Mind Your Head, Hips And Heels

When it comes to doing push-ups, remember the three H’s — head, hips and heels. “These should all stay aligned throughout the movement (see photo 1A and 1B),” explains personal trainer Brad Krzykowski, owner of Beyond Fitness Hawaii. “When people get tired, their head tends to drop, and their hips also drop down (see photo 2). They’re no longer keeping their core in tight, and it puts pressure on the spine.”

According to Krzykowski, push-ups are a great exercise that can be done anywhere.

It’s a complex movement that uses your body weight for resistance, and works your tricep, shoulder, chest and abdominal muscles.

You also can modify your push-ups to make them easier or harder. For example, beginners can do an incline push-up by placing your hands on a bench or countertop to elevate your body. For the more advanced, try using a medicine ball to push up from (see photo 3).

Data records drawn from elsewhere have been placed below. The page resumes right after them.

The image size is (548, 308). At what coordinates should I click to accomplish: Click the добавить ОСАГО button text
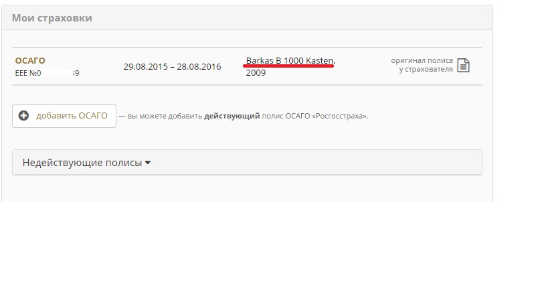pyautogui.click(x=72, y=116)
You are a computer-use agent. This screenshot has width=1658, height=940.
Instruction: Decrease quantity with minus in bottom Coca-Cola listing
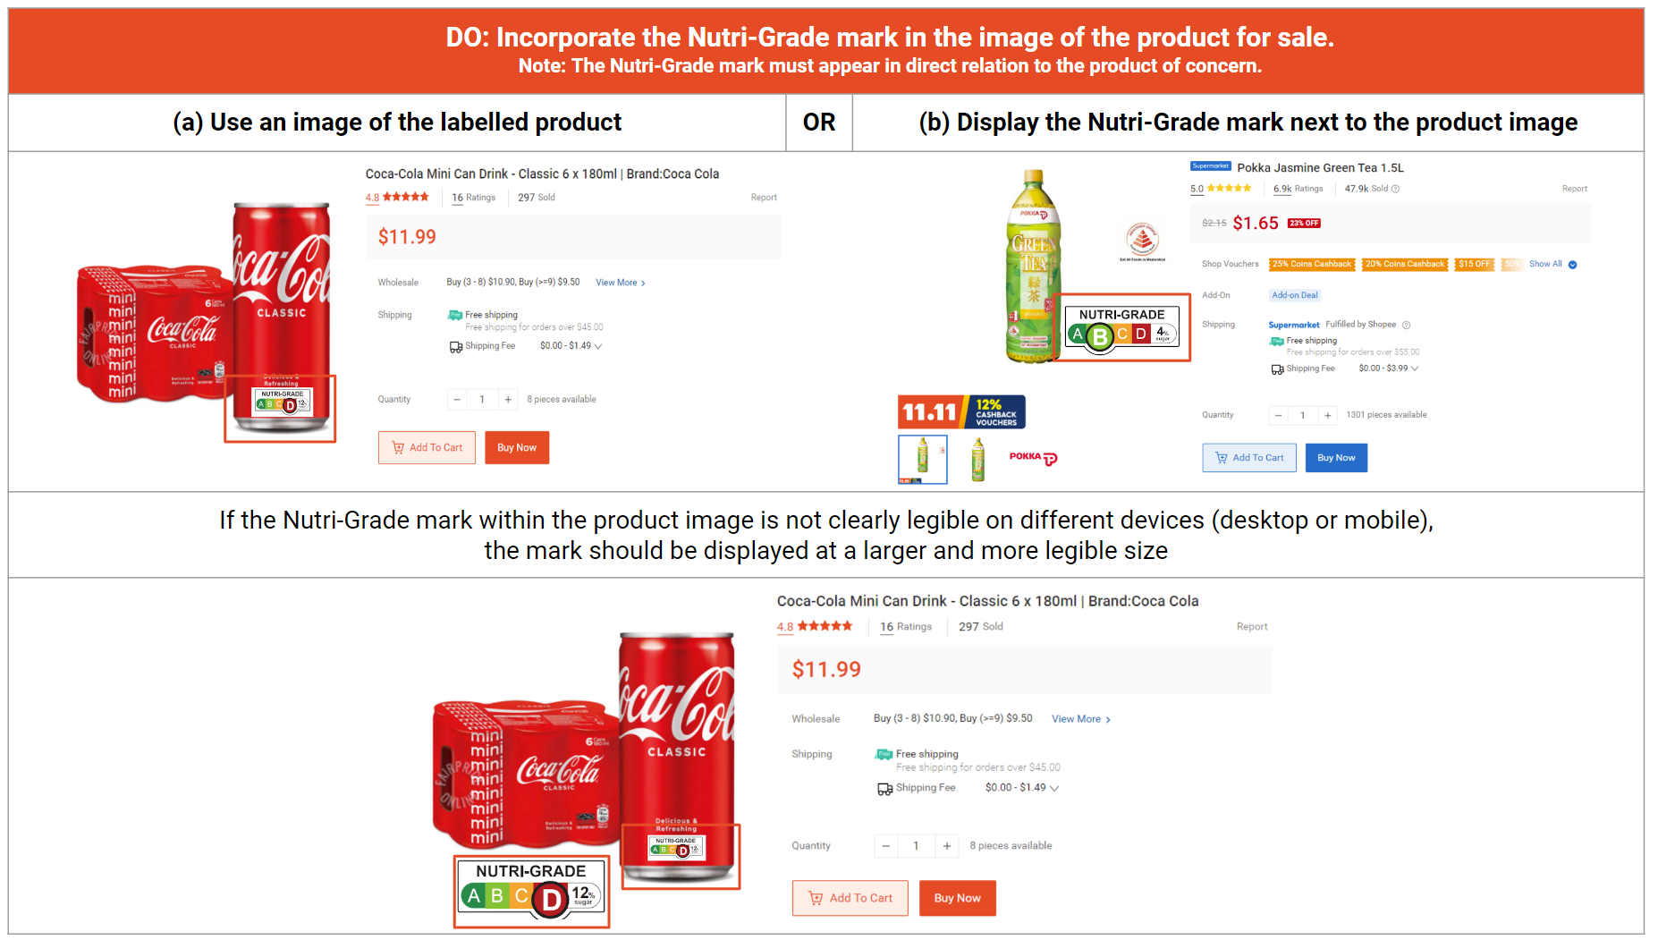point(885,846)
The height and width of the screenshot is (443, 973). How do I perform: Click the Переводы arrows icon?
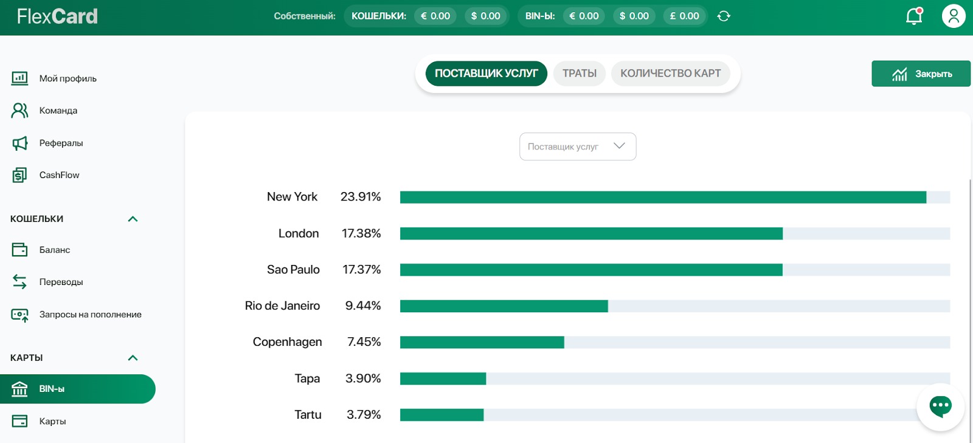coord(19,282)
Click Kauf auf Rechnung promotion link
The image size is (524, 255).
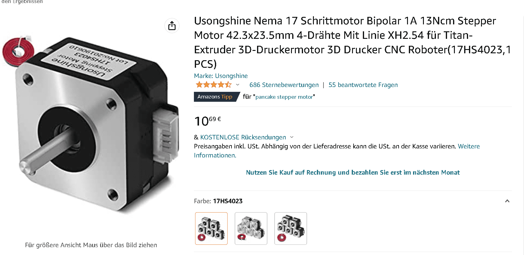pyautogui.click(x=353, y=173)
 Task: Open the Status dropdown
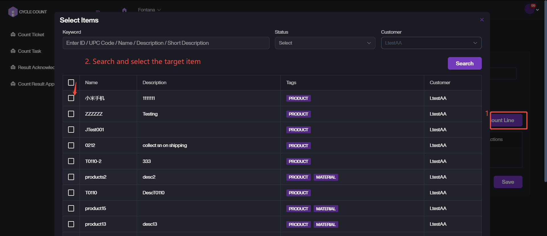point(325,43)
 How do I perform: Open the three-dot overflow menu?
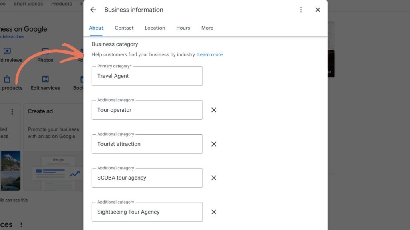tap(301, 10)
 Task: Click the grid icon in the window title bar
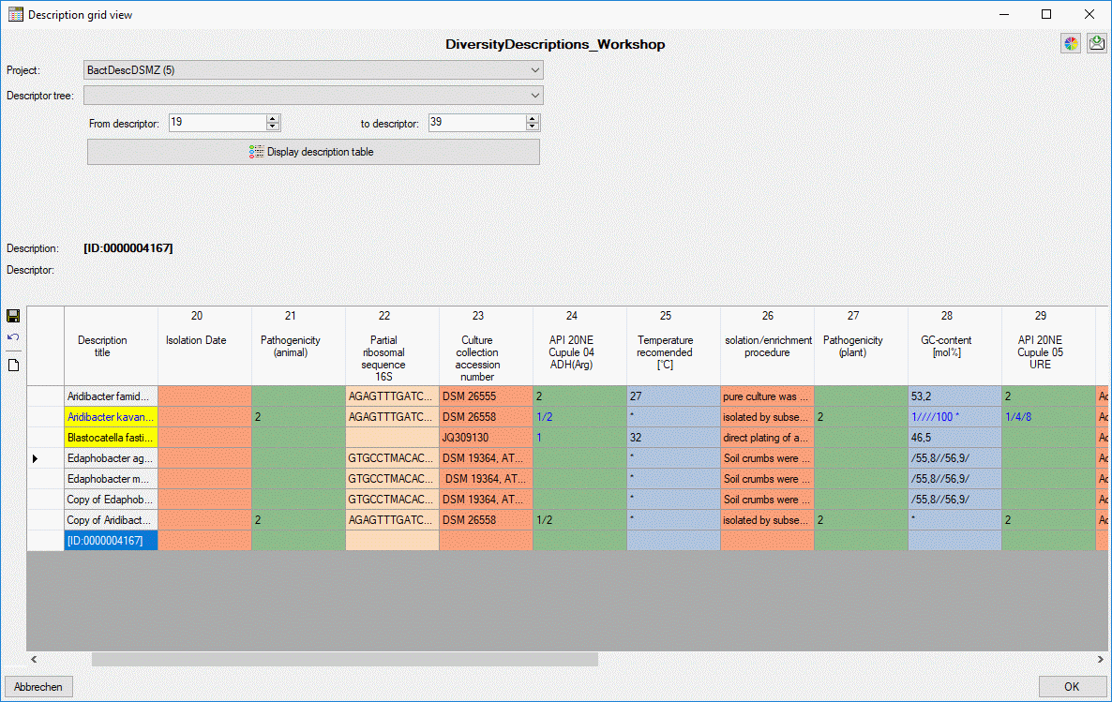pos(15,14)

“I always make sure people can do at least 10 push-ups without breaking form,” says Krzykowski. “If they’re unable to do those 10, they can do a modified version.”

“Also, keep your elbows at a 45-degree angle to the side of the body, and your hands should be just a couple of inches from your shoulder width. Your head should be facing down, and your body about 2 to 3 inches from the ground. Also, allow your shoulder blades to come together as you descend, and exhale when you press away from ground.”